Les ressources de la Faculté de droit de Harvard en droit des sociétés[ fournissent une analyse plus approfondie des pièges contractuels dans M&A, y compris l'interaction entre les clauses de résiliation et les obligations fiduciaires.

Considérations internationales dans les clauses de résiliation

Les acquisitions transfrontalières apportent une complexité supplémentaire aux clauses de résiliation. Les différents systèmes juridiques traitent la résiliation différemment – par exemple, les juridictions de droit civil peuvent exiger un niveau de bonne foi plus élevé même pour les résiliations de commodité. Certains pays imposent des restrictions légales aux frais de résiliation, les considérant comme des sanctions. D'autres exigent que les droits de résiliation soient exercés d'une manière conforme au principe de bonne foi, qui peut limiter la capacité d'une partie de mettre fin à la résiliation pour commodité.

  • Inclure une clause de choix de droit[ précisant la loi applicable (par exemple, le droit de New York ou le droit anglais) pour assurer la prévisibilité.
  • Sélectionner un forum d'arbitrage neutre tel que la CPI ou la LCIA pour le règlement des différends.
  • Adresser les délais d'approbation réglementaires[ propres à chaque administration, car les examens du contrôle des fusions peuvent varier considérablement en durée.
  • Considérer les effets de change et de change[ sur les frais de résiliation et les remboursements de frais.
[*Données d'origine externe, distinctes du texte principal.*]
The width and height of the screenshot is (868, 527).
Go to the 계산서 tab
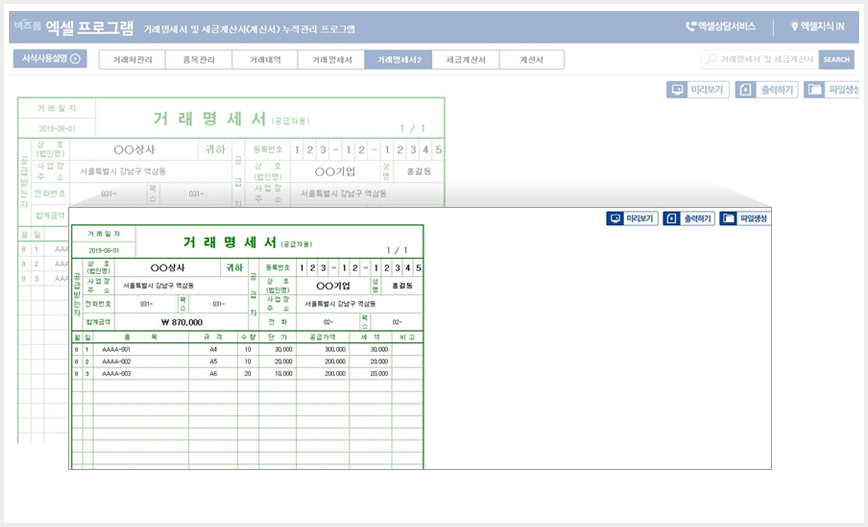(x=532, y=60)
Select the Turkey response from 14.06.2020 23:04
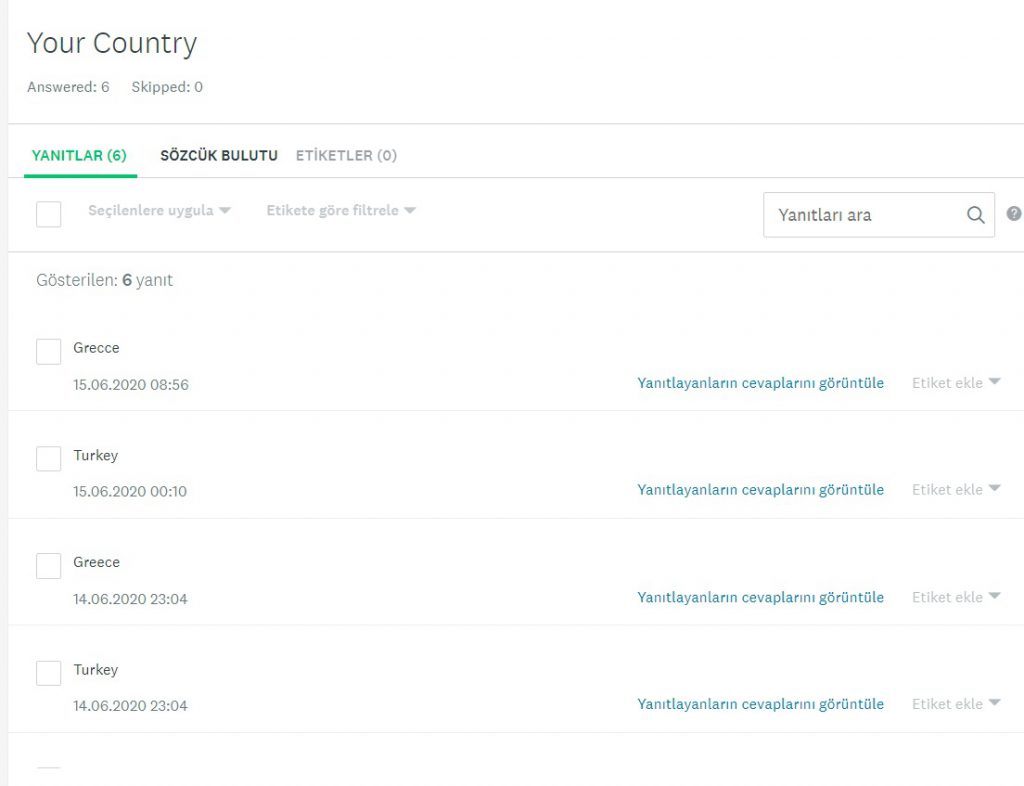The height and width of the screenshot is (786, 1024). click(x=48, y=673)
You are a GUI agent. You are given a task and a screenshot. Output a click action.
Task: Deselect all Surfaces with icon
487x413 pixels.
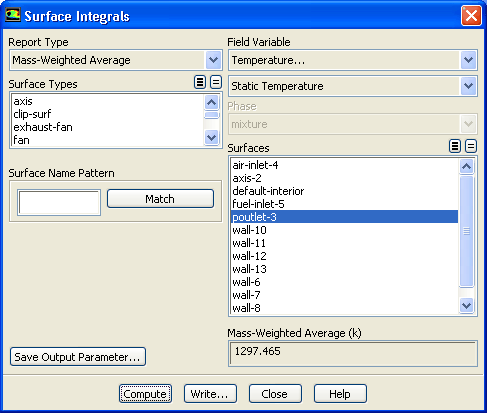click(471, 146)
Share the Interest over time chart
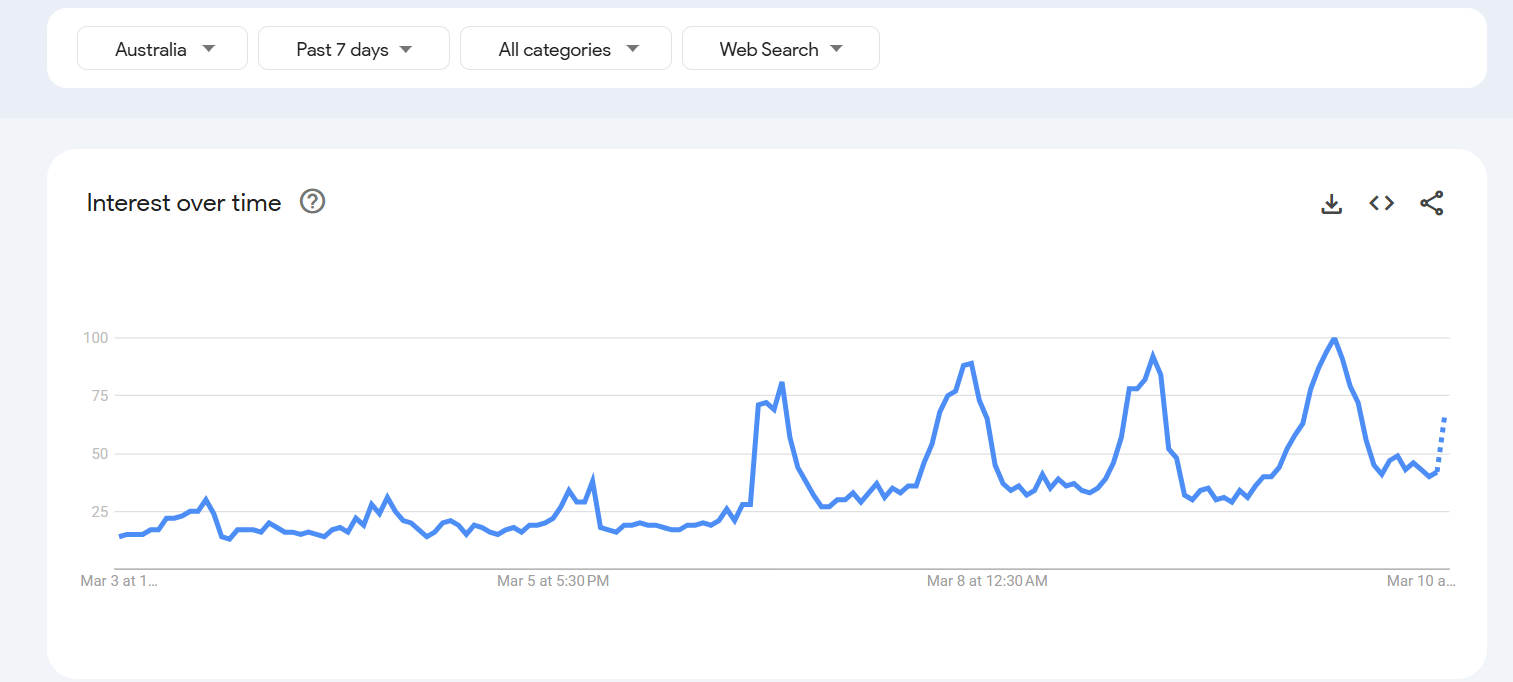The width and height of the screenshot is (1513, 682). tap(1432, 204)
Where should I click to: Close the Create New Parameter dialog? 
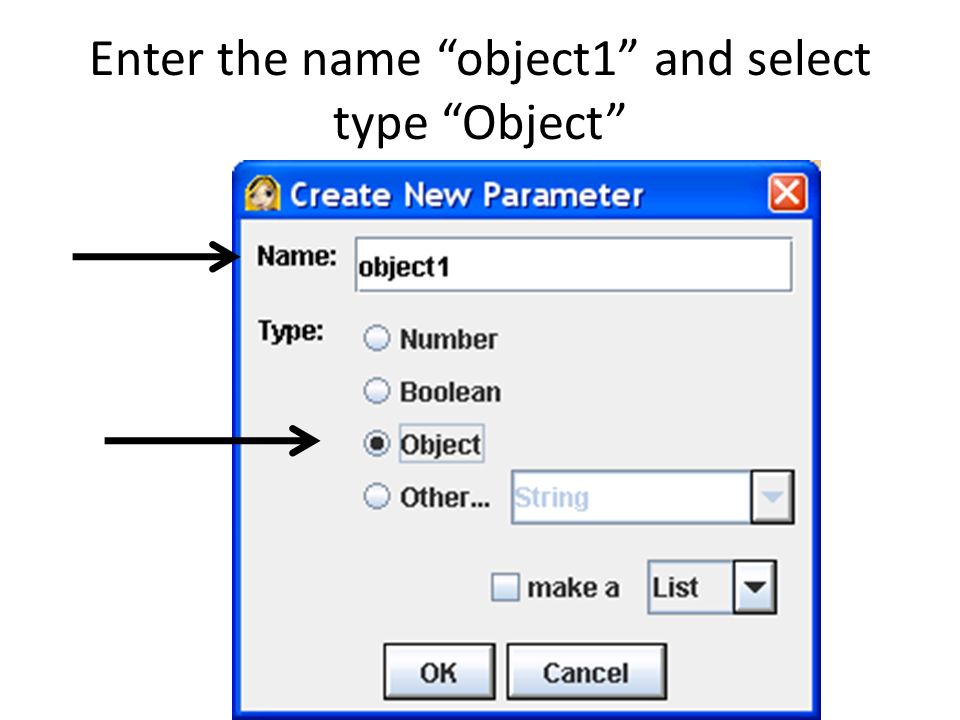click(787, 193)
SEC Staff Accounting Bulletin No. 99 sur l'importance relative demeure pertinent pour définir les infractions matérielles dans les transactions avec les sociétés publiques américaines, mais les praticiens devraient également consulter les conseils locaux sur les marchés étrangers.

Conclusion

Dans les contrats d'acquisition, ils fonctionnent comme la stratégie de sortie[ pour les parties qui doivent s'adapter à des circonstances changeantes. Une clause de résiliation bien conçue équilibre la flexibilité avec certitude, protège les intérêts légitimes de chaque partie et minimise le risque de litiges coûteux. Elle appuie également le financement des marchés, les processus d'approbation réglementaire et les relations après la clôture.Pour les acheteurs comme pour les vendeurs, investir le temps nécessaire pour négocier et rédiger ces dispositions avec précision est un investissement dans le succès global de l'entente.